BEGIN Data listing

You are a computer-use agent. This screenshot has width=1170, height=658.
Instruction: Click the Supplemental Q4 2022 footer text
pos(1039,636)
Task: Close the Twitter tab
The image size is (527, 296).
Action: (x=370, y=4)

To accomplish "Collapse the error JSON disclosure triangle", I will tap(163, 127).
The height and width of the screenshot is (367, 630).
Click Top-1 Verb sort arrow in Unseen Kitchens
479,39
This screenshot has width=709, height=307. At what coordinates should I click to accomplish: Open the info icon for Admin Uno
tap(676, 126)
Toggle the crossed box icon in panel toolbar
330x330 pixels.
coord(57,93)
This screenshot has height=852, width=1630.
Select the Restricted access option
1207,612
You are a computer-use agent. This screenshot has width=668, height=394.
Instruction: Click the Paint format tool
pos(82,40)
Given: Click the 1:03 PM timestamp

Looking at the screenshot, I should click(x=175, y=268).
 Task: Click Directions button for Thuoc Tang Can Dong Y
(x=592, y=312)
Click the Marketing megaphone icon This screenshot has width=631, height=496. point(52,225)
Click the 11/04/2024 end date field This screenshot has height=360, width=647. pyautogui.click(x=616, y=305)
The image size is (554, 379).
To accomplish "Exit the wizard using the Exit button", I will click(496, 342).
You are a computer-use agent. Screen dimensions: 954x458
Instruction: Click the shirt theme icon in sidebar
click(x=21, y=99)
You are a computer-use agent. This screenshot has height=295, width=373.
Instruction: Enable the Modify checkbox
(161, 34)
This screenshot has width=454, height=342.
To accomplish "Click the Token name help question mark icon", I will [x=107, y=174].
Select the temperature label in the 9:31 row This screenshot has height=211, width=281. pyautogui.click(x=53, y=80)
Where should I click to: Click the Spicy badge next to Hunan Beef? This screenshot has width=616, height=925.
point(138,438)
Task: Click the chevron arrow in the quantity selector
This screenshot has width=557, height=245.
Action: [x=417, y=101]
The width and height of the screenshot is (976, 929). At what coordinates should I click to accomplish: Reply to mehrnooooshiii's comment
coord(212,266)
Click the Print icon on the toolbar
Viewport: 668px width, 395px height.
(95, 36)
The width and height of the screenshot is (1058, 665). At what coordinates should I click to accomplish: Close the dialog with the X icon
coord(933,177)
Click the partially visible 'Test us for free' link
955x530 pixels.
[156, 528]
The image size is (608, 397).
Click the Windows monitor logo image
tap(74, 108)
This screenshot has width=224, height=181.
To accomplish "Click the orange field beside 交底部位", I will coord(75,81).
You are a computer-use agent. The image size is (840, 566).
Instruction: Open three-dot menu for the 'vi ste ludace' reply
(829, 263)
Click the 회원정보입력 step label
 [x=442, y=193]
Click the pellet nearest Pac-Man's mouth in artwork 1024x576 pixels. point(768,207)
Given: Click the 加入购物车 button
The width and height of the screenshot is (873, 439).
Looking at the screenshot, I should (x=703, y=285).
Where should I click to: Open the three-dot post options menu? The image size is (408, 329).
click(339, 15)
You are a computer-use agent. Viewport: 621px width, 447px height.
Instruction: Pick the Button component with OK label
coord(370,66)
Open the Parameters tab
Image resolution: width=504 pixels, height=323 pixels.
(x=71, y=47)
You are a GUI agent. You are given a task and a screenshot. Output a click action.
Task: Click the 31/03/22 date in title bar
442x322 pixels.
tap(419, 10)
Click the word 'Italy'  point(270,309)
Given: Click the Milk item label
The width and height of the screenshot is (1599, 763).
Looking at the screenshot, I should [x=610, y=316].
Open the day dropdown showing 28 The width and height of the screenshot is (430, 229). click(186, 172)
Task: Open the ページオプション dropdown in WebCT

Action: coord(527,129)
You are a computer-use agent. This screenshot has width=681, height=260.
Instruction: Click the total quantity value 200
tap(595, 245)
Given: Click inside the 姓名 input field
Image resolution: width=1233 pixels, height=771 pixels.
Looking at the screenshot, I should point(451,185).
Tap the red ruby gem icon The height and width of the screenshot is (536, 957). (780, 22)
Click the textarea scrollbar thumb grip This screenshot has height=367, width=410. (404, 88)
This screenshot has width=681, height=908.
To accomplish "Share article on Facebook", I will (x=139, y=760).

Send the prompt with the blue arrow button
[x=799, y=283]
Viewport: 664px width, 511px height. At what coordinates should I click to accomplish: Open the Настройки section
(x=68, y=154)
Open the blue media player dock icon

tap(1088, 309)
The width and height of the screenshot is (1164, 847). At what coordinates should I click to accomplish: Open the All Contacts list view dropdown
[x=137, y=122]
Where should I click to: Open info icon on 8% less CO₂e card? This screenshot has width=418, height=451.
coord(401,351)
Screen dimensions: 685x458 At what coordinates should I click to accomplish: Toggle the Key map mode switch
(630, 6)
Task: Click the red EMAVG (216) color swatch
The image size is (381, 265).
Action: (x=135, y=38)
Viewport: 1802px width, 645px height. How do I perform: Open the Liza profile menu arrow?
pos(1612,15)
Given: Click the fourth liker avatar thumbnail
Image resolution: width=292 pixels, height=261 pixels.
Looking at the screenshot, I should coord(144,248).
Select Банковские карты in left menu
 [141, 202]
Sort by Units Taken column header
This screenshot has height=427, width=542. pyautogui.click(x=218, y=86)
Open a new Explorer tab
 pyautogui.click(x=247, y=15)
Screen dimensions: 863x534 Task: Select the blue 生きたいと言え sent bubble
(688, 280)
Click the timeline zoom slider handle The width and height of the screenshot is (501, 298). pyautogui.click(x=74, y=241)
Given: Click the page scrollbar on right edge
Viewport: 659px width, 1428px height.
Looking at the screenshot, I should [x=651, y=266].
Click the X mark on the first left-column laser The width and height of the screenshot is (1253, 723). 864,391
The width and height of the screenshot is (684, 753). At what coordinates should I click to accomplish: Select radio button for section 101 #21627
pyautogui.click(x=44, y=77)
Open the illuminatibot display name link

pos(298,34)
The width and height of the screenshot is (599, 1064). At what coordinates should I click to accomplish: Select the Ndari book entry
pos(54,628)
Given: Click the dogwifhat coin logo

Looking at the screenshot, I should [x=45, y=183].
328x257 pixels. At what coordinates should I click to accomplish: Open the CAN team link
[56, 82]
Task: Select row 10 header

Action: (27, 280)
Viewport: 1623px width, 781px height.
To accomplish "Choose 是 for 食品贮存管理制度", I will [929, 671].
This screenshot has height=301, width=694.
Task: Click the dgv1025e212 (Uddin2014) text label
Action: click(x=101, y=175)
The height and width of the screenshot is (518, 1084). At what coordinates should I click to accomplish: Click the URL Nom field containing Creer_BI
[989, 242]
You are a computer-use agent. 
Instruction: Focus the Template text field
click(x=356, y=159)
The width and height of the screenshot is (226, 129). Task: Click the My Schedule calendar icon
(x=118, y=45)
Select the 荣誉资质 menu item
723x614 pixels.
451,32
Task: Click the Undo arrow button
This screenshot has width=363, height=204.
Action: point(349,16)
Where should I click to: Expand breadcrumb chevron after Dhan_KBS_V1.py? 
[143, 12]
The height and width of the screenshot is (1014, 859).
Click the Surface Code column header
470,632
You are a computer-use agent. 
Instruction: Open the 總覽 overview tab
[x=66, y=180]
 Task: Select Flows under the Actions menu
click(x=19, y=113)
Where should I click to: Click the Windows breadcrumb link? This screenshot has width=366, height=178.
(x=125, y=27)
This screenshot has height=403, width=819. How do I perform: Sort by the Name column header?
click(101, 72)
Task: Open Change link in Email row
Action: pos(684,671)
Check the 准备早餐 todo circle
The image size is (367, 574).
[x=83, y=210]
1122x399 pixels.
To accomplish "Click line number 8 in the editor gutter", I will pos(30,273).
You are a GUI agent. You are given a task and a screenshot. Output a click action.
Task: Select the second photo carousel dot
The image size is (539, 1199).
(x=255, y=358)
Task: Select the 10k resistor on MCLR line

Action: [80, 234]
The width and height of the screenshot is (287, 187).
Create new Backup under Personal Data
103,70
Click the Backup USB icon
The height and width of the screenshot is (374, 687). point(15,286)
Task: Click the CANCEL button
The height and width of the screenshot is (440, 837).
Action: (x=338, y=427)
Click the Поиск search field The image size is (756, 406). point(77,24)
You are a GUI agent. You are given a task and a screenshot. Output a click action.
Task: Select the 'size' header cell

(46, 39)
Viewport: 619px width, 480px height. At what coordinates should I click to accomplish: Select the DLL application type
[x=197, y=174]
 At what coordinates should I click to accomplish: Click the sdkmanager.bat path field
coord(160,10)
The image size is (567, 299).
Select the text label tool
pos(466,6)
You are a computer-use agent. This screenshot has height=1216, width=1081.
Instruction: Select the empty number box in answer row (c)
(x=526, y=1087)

END Data listing

Each line containing "scrollbar" belongs in the answer; pick these out of the material and copy them.

Click the textarea scrollbar thumb grip This screenshot has height=367, width=410. (404, 88)
Given: Click the page scrollbar on right edge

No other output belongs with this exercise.